**Task statement**
Update the lines below by changing each "Instruction:" to "Goal:" and leaving everything else unchanged.

**Recorded data**

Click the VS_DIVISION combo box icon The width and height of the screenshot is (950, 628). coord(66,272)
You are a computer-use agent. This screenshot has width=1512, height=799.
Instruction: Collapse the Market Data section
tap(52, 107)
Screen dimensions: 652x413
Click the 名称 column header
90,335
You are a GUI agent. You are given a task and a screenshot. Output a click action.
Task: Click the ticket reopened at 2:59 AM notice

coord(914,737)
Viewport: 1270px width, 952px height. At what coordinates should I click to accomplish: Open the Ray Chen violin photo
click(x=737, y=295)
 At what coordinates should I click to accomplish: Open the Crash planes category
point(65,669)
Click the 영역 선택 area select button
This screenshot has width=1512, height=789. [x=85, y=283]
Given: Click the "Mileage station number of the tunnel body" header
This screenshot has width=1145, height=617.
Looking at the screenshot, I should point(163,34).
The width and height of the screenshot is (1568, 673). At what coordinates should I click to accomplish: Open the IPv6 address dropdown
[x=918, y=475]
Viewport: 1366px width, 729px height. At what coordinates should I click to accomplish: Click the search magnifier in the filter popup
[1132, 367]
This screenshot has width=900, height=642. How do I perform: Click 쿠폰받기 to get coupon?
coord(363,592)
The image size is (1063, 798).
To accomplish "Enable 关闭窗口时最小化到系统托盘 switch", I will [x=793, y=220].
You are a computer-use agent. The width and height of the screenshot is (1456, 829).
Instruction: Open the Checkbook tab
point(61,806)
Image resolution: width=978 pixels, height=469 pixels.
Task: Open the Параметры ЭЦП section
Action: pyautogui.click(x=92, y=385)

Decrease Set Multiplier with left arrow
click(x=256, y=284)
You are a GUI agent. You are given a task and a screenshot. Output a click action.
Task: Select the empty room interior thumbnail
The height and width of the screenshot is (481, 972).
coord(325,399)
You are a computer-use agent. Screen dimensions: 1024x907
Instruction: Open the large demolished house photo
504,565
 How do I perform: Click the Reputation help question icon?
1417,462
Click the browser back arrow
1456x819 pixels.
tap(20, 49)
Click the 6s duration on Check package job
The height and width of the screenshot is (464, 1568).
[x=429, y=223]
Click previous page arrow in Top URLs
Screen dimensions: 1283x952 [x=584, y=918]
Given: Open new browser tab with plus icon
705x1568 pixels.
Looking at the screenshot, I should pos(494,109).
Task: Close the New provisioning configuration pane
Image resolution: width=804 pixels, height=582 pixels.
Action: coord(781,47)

**The completed task**
Click the VS_DIVISION combo box icon The width and height of the screenshot is (950, 628). coord(66,272)
You are a computer-use agent. This screenshot has width=1512, height=799.
Goal: Collapse the Market Data section
tap(52, 107)
Screen dimensions: 652x413
Click the 名称 column header
90,335
You are a GUI agent. You are given a task and a screenshot. Output a click action.
Task: Click the ticket reopened at 2:59 AM notice

coord(914,737)
Viewport: 1270px width, 952px height. At what coordinates should I click to accomplish: Open the Ray Chen violin photo
click(x=737, y=295)
 At what coordinates should I click to accomplish: Open the Crash planes category
point(65,669)
Click the 영역 선택 area select button
This screenshot has width=1512, height=789. [x=85, y=283]
Given: Click the "Mileage station number of the tunnel body" header
This screenshot has width=1145, height=617.
Looking at the screenshot, I should point(163,34).
The width and height of the screenshot is (1568, 673). At what coordinates should I click to accomplish: Open the IPv6 address dropdown
[x=918, y=475]
Viewport: 1366px width, 729px height. At what coordinates should I click to accomplish: Click the search magnifier in the filter popup
[1132, 367]
This screenshot has width=900, height=642. How do I perform: Click 쿠폰받기 to get coupon?
coord(363,592)
The image size is (1063, 798).
To accomplish "Enable 关闭窗口时最小化到系统托盘 switch", I will [x=793, y=220].
You are a computer-use agent. The width and height of the screenshot is (1456, 829).
Goal: Open the Checkbook tab
point(61,806)
Image resolution: width=978 pixels, height=469 pixels.
Task: Open the Параметры ЭЦП section
Action: pyautogui.click(x=92, y=385)

Decrease Set Multiplier with left arrow
click(x=256, y=284)
You are a GUI agent. You are given a task and a screenshot. Output a click action.
Task: Select the empty room interior thumbnail
The height and width of the screenshot is (481, 972).
coord(325,399)
You are a computer-use agent. Screen dimensions: 1024x907
Goal: Open the large demolished house photo
504,565
 How do I perform: Click the Reputation help question icon?
1417,462
Click the browser back arrow
1456x819 pixels.
tap(20, 49)
Click the 6s duration on Check package job
The height and width of the screenshot is (464, 1568).
[x=429, y=223]
Click previous page arrow in Top URLs
Screen dimensions: 1283x952 [x=584, y=918]
Given: Open new browser tab with plus icon
705x1568 pixels.
Looking at the screenshot, I should pos(494,109).
Task: Close the New provisioning configuration pane
Image resolution: width=804 pixels, height=582 pixels.
Action: coord(781,47)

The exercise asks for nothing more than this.